::: Stored rows

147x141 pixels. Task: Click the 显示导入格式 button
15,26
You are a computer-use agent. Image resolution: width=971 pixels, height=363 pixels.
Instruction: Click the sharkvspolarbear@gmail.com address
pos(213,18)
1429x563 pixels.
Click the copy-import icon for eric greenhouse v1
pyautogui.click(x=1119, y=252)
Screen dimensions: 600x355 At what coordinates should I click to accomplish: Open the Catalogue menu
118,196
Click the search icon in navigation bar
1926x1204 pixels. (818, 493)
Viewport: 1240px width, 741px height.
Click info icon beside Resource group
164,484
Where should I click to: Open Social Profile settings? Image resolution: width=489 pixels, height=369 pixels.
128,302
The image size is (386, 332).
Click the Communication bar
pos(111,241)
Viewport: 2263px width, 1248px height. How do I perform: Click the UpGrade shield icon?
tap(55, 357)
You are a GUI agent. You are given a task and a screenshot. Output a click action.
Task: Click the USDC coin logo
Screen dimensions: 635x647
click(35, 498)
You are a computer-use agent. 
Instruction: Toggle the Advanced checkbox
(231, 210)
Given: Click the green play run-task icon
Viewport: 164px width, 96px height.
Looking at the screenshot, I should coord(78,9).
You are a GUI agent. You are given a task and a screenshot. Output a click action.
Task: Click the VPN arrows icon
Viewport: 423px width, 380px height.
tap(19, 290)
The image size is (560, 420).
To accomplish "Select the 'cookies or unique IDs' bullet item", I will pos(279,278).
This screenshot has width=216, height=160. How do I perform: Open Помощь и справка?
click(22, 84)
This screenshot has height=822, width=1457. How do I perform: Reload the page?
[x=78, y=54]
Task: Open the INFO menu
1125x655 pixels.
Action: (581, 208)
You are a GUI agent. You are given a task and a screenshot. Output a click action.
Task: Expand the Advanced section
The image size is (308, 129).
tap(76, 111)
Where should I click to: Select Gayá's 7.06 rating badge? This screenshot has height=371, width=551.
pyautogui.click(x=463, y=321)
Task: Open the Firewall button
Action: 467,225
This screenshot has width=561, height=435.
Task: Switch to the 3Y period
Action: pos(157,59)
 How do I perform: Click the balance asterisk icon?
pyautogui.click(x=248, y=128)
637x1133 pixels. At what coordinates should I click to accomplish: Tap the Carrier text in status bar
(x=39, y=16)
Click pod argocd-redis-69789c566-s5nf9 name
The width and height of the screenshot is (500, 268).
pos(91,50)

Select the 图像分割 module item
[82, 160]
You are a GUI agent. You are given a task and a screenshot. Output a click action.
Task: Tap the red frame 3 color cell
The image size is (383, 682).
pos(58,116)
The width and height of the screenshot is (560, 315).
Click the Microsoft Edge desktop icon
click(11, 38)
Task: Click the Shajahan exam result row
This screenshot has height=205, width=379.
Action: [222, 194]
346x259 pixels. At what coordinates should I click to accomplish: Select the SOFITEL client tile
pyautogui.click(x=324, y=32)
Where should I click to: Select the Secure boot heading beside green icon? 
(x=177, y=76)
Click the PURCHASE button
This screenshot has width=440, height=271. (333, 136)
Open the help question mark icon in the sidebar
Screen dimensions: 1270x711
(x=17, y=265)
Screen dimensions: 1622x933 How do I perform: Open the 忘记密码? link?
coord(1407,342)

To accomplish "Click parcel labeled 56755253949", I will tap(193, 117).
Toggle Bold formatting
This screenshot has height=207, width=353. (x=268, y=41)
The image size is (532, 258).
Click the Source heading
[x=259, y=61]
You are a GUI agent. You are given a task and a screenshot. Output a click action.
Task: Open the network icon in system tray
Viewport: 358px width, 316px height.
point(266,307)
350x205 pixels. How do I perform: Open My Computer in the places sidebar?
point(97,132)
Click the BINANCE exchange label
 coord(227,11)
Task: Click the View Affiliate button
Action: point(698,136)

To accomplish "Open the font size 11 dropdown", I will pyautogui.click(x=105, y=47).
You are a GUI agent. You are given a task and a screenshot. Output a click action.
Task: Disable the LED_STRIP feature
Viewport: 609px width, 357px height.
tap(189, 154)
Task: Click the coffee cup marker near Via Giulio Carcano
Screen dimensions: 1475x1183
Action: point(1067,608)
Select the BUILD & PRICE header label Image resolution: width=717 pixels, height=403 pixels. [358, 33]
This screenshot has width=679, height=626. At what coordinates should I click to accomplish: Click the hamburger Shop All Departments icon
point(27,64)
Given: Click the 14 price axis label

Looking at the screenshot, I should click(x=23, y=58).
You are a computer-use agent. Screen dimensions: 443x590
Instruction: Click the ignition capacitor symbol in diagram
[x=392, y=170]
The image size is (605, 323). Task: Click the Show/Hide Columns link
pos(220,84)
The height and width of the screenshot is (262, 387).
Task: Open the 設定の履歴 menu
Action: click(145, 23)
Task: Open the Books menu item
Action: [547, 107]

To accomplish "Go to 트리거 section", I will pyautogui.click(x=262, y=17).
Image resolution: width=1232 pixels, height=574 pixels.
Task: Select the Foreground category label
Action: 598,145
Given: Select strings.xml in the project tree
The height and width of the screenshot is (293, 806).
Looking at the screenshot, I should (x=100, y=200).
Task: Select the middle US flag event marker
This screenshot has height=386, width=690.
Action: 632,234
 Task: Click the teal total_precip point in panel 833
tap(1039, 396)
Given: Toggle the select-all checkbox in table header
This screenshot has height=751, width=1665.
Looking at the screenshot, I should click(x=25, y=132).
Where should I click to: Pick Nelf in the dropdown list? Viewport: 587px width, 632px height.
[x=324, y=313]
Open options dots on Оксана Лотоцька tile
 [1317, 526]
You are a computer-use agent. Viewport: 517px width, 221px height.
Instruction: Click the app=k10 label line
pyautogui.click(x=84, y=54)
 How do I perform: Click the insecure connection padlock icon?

::::::

Retype every line of the data listing above without any changes.

147x141 pixels. Task: Click the 显示导入格式 button
15,26
You are a computer-use agent. Image resolution: width=971 pixels, height=363 pixels.
Instruction: Click the sharkvspolarbear@gmail.com address
pos(213,18)
1429x563 pixels.
Click the copy-import icon for eric greenhouse v1
pyautogui.click(x=1119, y=252)
Screen dimensions: 600x355 At what coordinates should I click to accomplish: Open the Catalogue menu
118,196
Click the search icon in navigation bar
1926x1204 pixels. (818, 493)
Viewport: 1240px width, 741px height.
Click info icon beside Resource group
164,484
Where should I click to: Open Social Profile settings? Image resolution: width=489 pixels, height=369 pixels.
128,302
The image size is (386, 332).
Click the Communication bar
pos(111,241)
Viewport: 2263px width, 1248px height. How do I perform: Click the UpGrade shield icon?
tap(55, 357)
You are a GUI agent. You are given a task and a screenshot. Output a click action.
Task: Click the USDC coin logo
Screen dimensions: 635x647
click(35, 498)
You are a computer-use agent. 
Instruction: Toggle the Advanced checkbox
(231, 210)
Given: Click the green play run-task icon
Viewport: 164px width, 96px height.
Looking at the screenshot, I should coord(78,9).
You are a GUI agent. You are given a task and a screenshot. Output a click action.
Task: Click the VPN arrows icon
Viewport: 423px width, 380px height.
tap(19, 290)
The image size is (560, 420).
To accomplish "Select the 'cookies or unique IDs' bullet item", I will pos(279,278).
This screenshot has width=216, height=160. How do I perform: Open Помощь и справка?
click(22, 84)
This screenshot has height=822, width=1457. How do I perform: Reload the page?
[x=78, y=54]
Task: Open the INFO menu
1125x655 pixels.
Action: (581, 208)
You are a GUI agent. You are given a task and a screenshot. Output a click action.
Task: Expand the Advanced section
The image size is (308, 129).
tap(76, 111)
Where should I click to: Select Gayá's 7.06 rating badge? This screenshot has height=371, width=551.
pyautogui.click(x=463, y=321)
Task: Open the Firewall button
Action: 467,225
This screenshot has width=561, height=435.
Task: Switch to the 3Y period
Action: pos(157,59)
 How do I perform: Click the balance asterisk icon?
pyautogui.click(x=248, y=128)
637x1133 pixels. At what coordinates should I click to accomplish: Tap the Carrier text in status bar
(x=39, y=16)
Click pod argocd-redis-69789c566-s5nf9 name
The width and height of the screenshot is (500, 268).
pos(91,50)

Select the 图像分割 module item
[82, 160]
You are a GUI agent. You are given a task and a screenshot. Output a click action.
Task: Tap the red frame 3 color cell
The image size is (383, 682).
pos(58,116)
The width and height of the screenshot is (560, 315).
Click the Microsoft Edge desktop icon
click(11, 38)
Task: Click the Shajahan exam result row
This screenshot has height=205, width=379.
Action: [222, 194]
346x259 pixels. At what coordinates should I click to accomplish: Select the SOFITEL client tile
pyautogui.click(x=324, y=32)
Where should I click to: Select the Secure boot heading beside green icon? 
(x=177, y=76)
Click the PURCHASE button
This screenshot has width=440, height=271. (333, 136)
Open the help question mark icon in the sidebar
Screen dimensions: 1270x711
(x=17, y=265)
Screen dimensions: 1622x933 How do I perform: Open the 忘记密码? link?
coord(1407,342)

To accomplish "Click parcel labeled 56755253949", I will tap(193, 117).
Toggle Bold formatting
This screenshot has height=207, width=353. (x=268, y=41)
The image size is (532, 258).
Click the Source heading
[x=259, y=61]
You are a GUI agent. You are given a task and a screenshot. Output a click action.
Task: Open the network icon in system tray
Viewport: 358px width, 316px height.
point(266,307)
350x205 pixels. How do I perform: Open My Computer in the places sidebar?
point(97,132)
Click the BINANCE exchange label
 coord(227,11)
Task: Click the View Affiliate button
Action: point(698,136)

To accomplish "Open the font size 11 dropdown", I will pyautogui.click(x=105, y=47).
You are a GUI agent. You are given a task and a screenshot. Output a click action.
Task: Disable the LED_STRIP feature
Viewport: 609px width, 357px height.
tap(189, 154)
Task: Click the coffee cup marker near Via Giulio Carcano
Screen dimensions: 1475x1183
Action: point(1067,608)
Select the BUILD & PRICE header label Image resolution: width=717 pixels, height=403 pixels. [358, 33]
This screenshot has width=679, height=626. At what coordinates should I click to accomplish: Click the hamburger Shop All Departments icon
point(27,64)
Given: Click the 14 price axis label

Looking at the screenshot, I should click(x=23, y=58).
You are a computer-use agent. Screen dimensions: 443x590
Instruction: Click the ignition capacitor symbol in diagram
[x=392, y=170]
The image size is (605, 323). Task: Click the Show/Hide Columns link
pos(220,84)
The height and width of the screenshot is (262, 387).
Task: Open the 設定の履歴 menu
Action: click(145, 23)
Task: Open the Books menu item
Action: [547, 107]

To accomplish "Go to 트리거 section", I will pyautogui.click(x=262, y=17).
Image resolution: width=1232 pixels, height=574 pixels.
Task: Select the Foreground category label
Action: 598,145
Given: Select strings.xml in the project tree
The height and width of the screenshot is (293, 806).
Looking at the screenshot, I should (x=100, y=200).
Task: Select the middle US flag event marker
This screenshot has height=386, width=690.
Action: 632,234
 Task: Click the teal total_precip point in panel 833
tap(1039, 396)
Given: Toggle the select-all checkbox in table header
This screenshot has height=751, width=1665.
Looking at the screenshot, I should click(x=25, y=132).
Where should I click to: Pick Nelf in the dropdown list? Viewport: 587px width, 632px height.
[x=324, y=313]
Open options dots on Оксана Лотоцька tile
 [1317, 526]
You are a computer-use agent. Viewport: 517px width, 221px height.
Instruction: Click the app=k10 label line
pyautogui.click(x=84, y=54)
 How do I perform: Click the insecure connection padlock icon?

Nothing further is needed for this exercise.